The interface construction phase consists on the memory allocation and options consistency to couple the transport model to the biochemical model. Thus, the variables needed to initialize the interface are:
- Name of the biochemical model to be executed;
- An array with the names of the state variables (properties) being modeled by the transport model, which have been defined to have sinks and sources terms using the defined biochemical equations; this is important, so that properties are defined coherently in both models and the properties indexing task can be performed straightforwardly;
- A mapping matrix (WaterPointsxD, being x the number of dimensions) that takes the value of 0 for land points and 1 for water points; this is used to define the size of the 1D arrays where most information will be stored and then given to the biochemical module.

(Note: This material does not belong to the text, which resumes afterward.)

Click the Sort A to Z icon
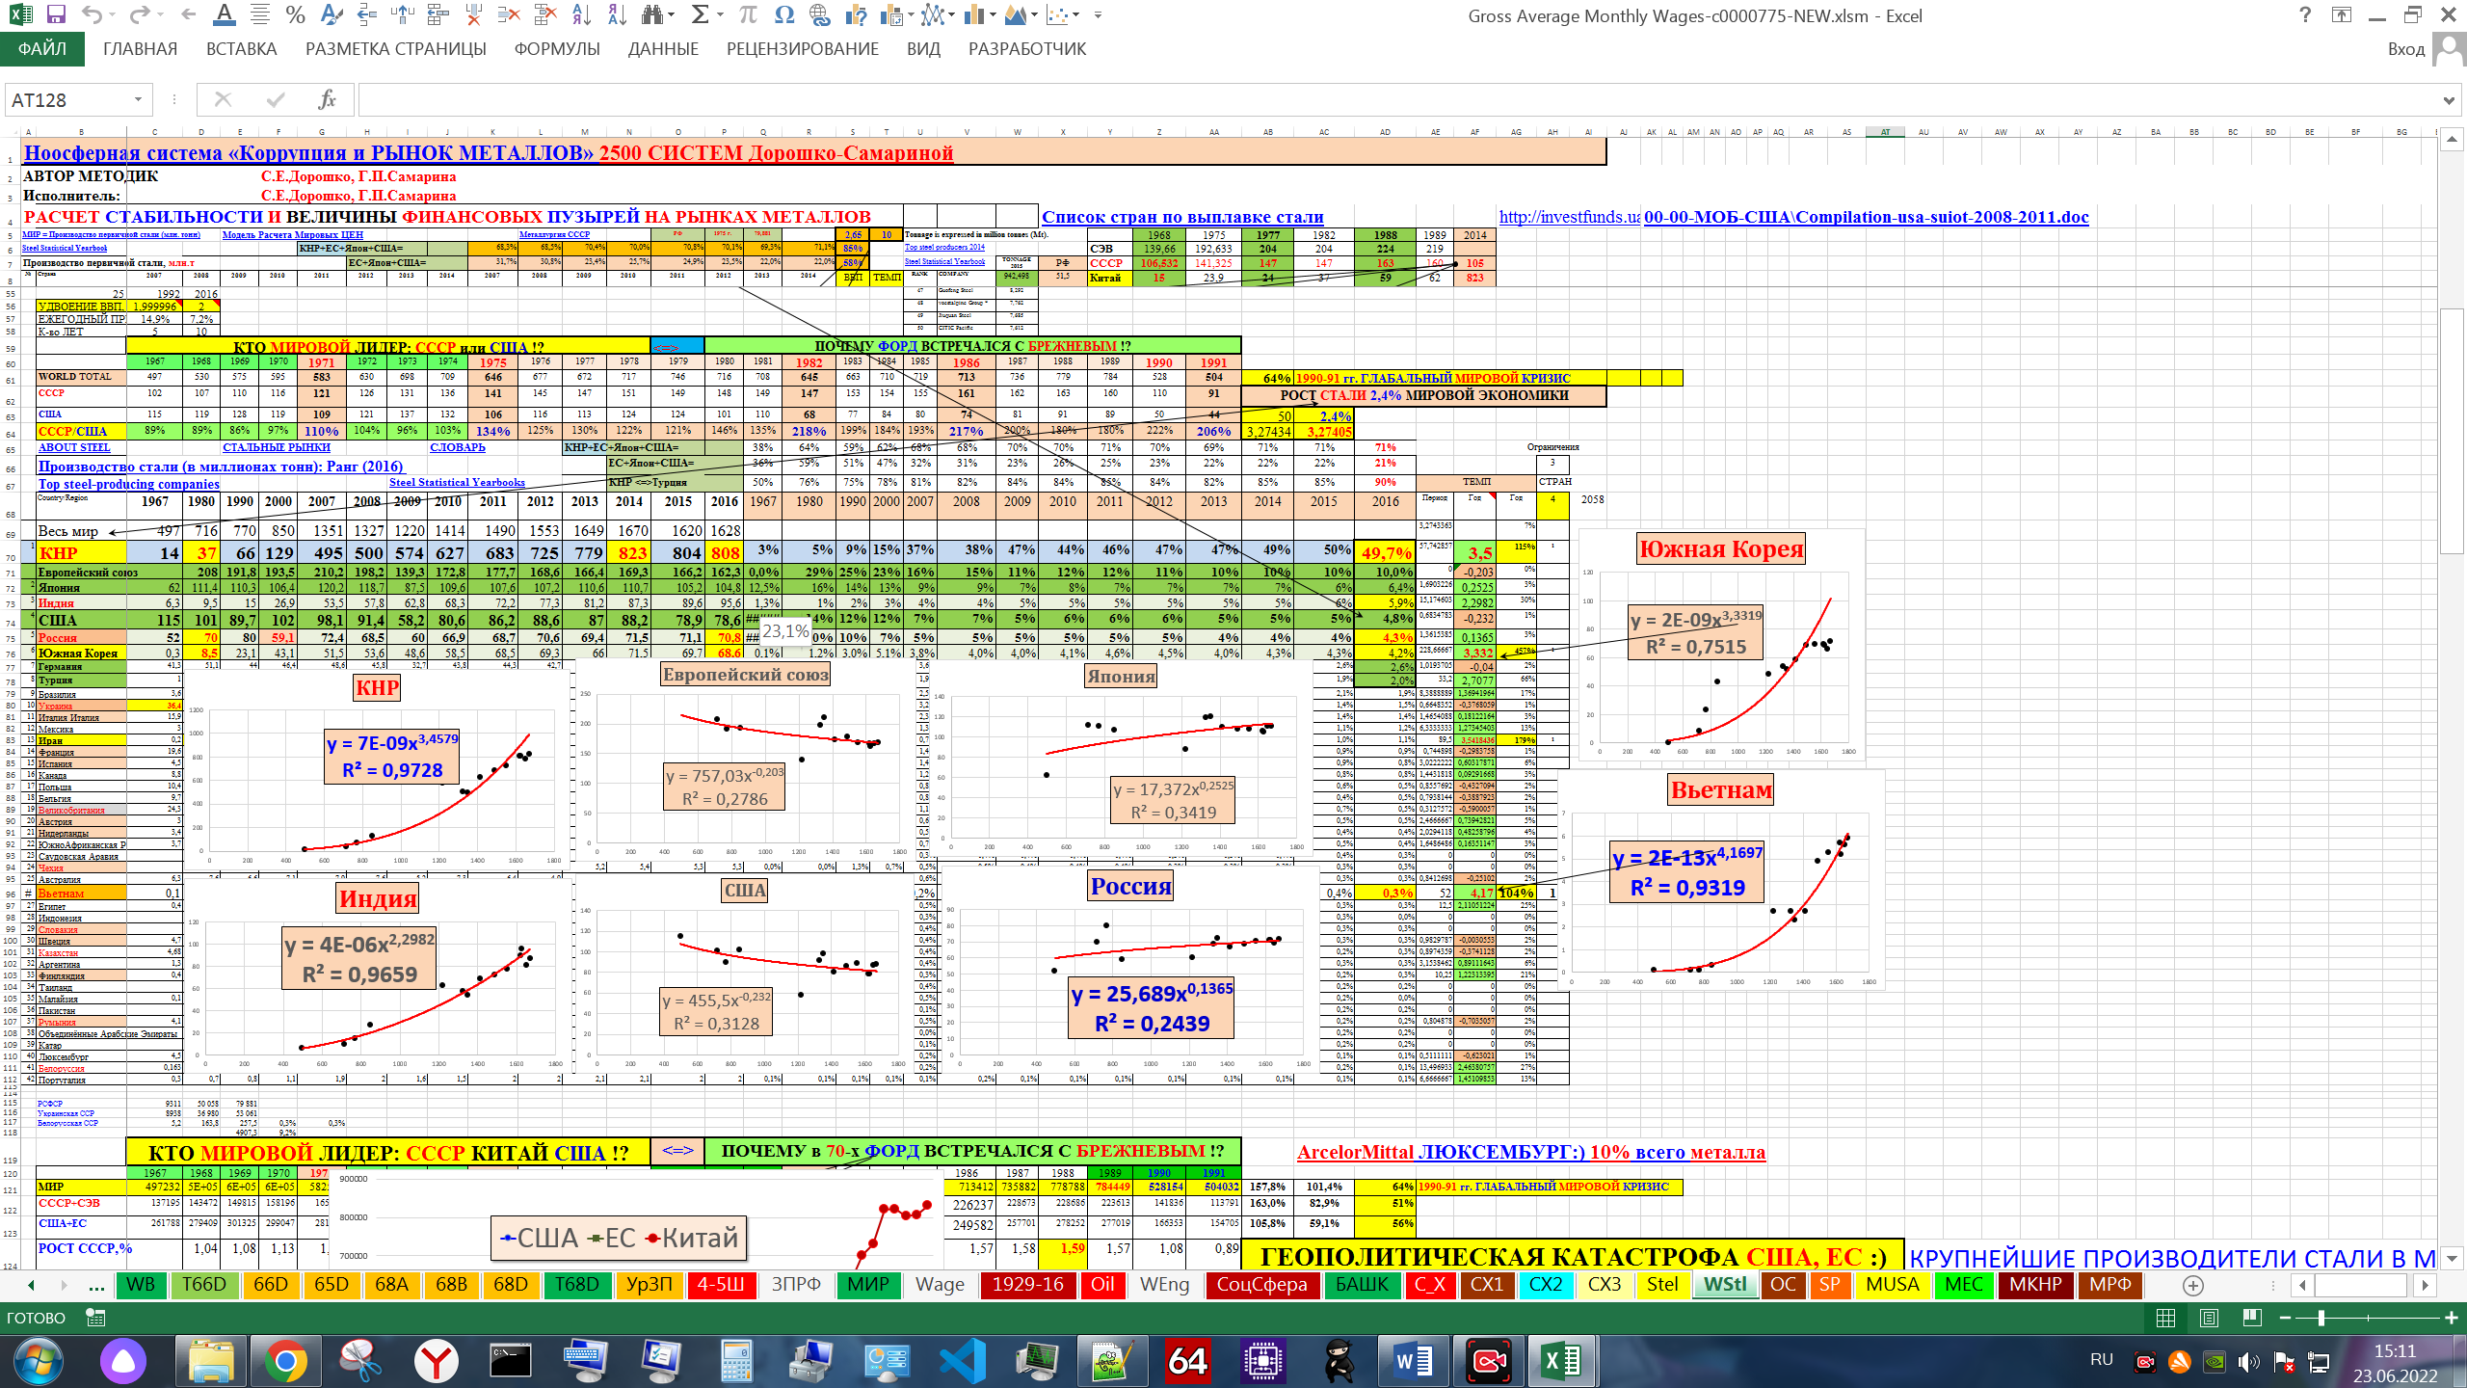pos(581,14)
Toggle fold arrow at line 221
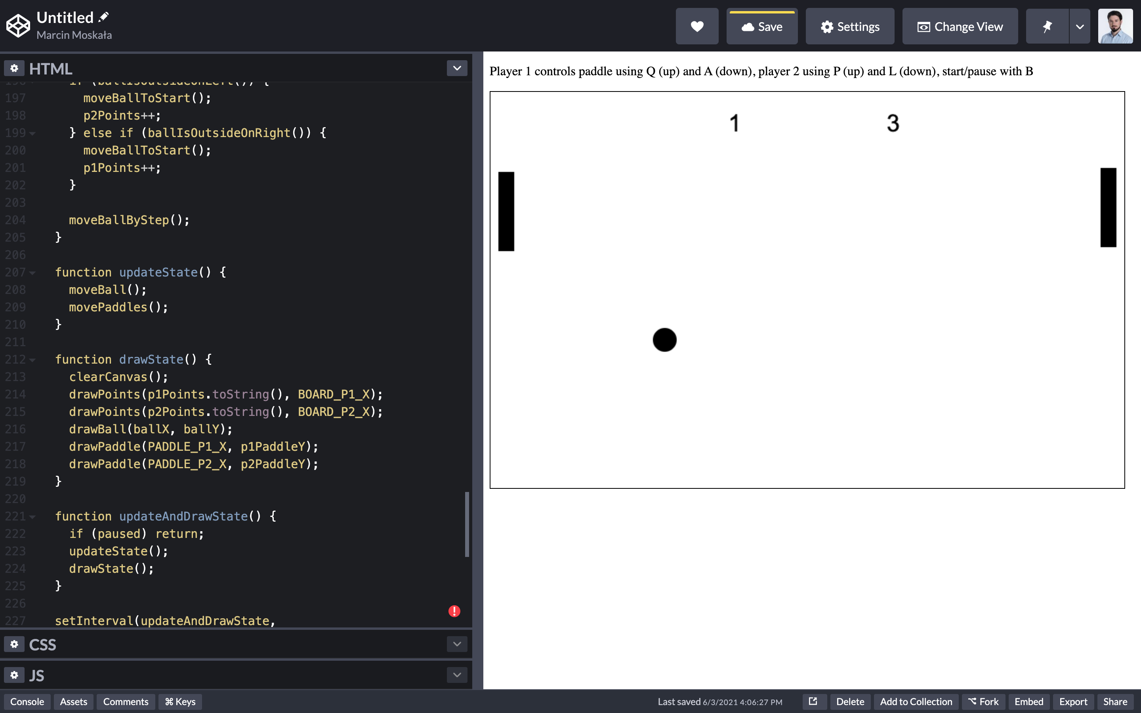The width and height of the screenshot is (1141, 713). [33, 517]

- A size variable (SizexD, being x the number of dimensions), used to translate (loop through) 2D and 3D matrixes to 1D arrays.

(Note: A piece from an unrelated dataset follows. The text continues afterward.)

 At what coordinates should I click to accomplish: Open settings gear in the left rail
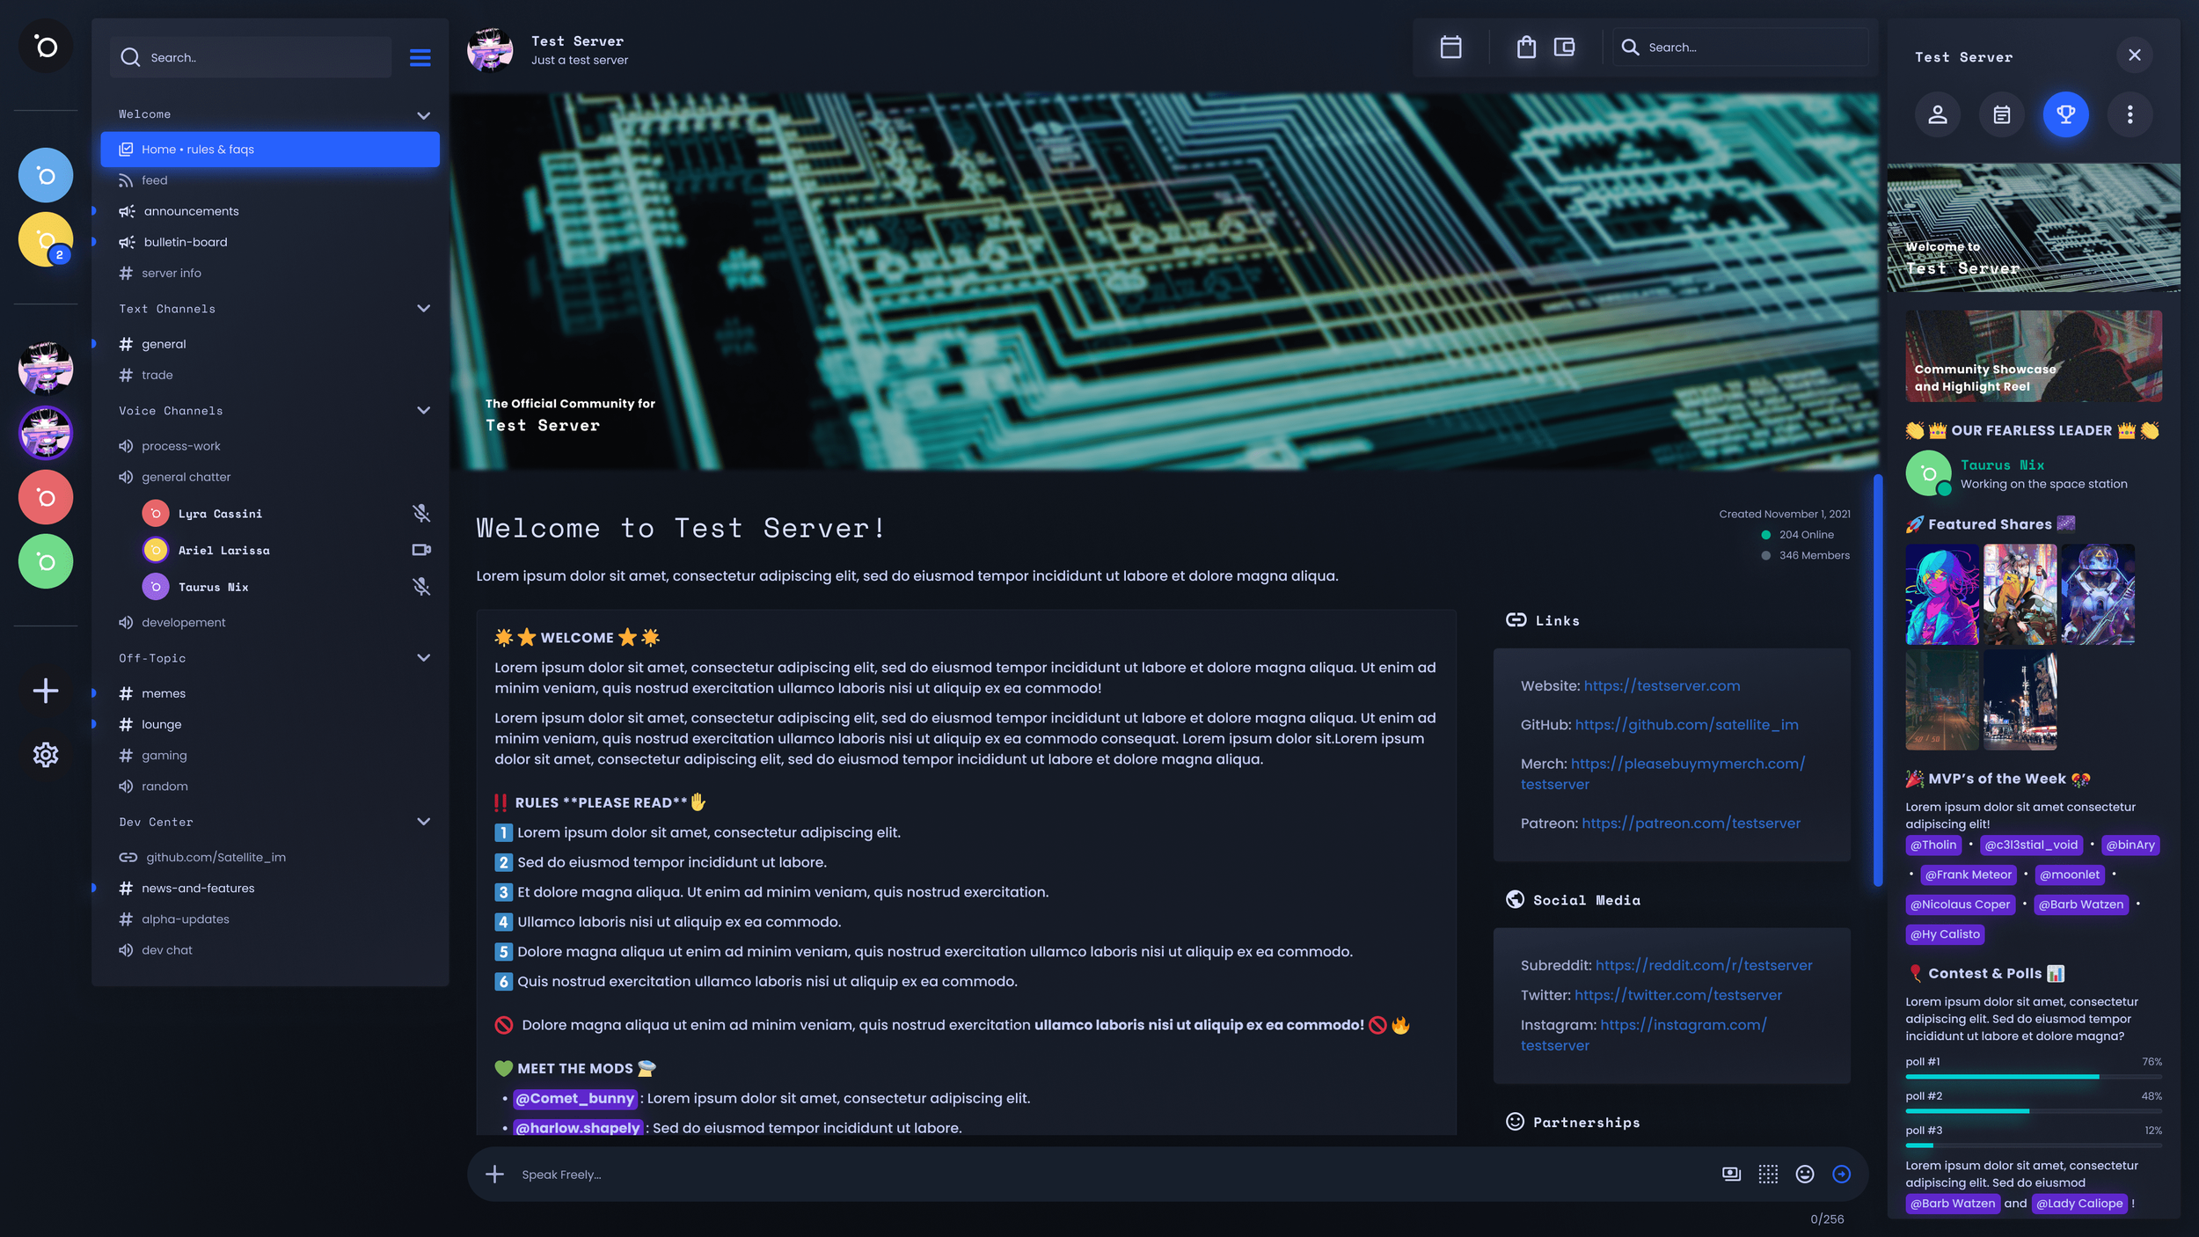coord(46,754)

Interfacing during the run
ModuleInterface first task is to gather information on state variables needed by the biochemical models. So, the transport model must loop through all properties, sending its concentration as an argument. Optionally, other variables can also be sent, like radiation at the top of the control volume, control volume thickness and the light extinction coefficient field. Mapping arrays (WaterPointsxD and OpenPointsxD) must be given so that biochemical processes can be computed, if desired, for example, only in covered cells. OpenPointsxD is a variable, which takes the value of 0 if the cell is uncovered and 1 if it is covered with water. State variables information (i.e. concentration of properties which have sinks and sources defined by the biochemical module) is stored in a bi-dimensional array with size equal to the number of properties versus the number of control volumes, with each property properly indexed in this array. The indexing is done in the constructing phase in agreement with the two models. On the other hand, properties like temperature and salinity as well as light and mapping variables, are stored in specific 1D arrays. The loop through all the properties continues until all information is gathered. This is achieved by creating a logical array with the indexed properties, defining the ones that have already been added to the state variables array. When everything is ready, the biochemical model is then called, looping through the number of control volumes, changing the state variables values. The biochemical model time step can be, and often is, different from the transport model time step. The latter needs, due to numerical reasons, smaller time steps than the biochemical models. Thus, in each biochemical time step the state variables values are previously stored in another array, allowing to compute the concentration variation during this time step. This flux is then available to the transport model to actualize the properties concentration in its own time step.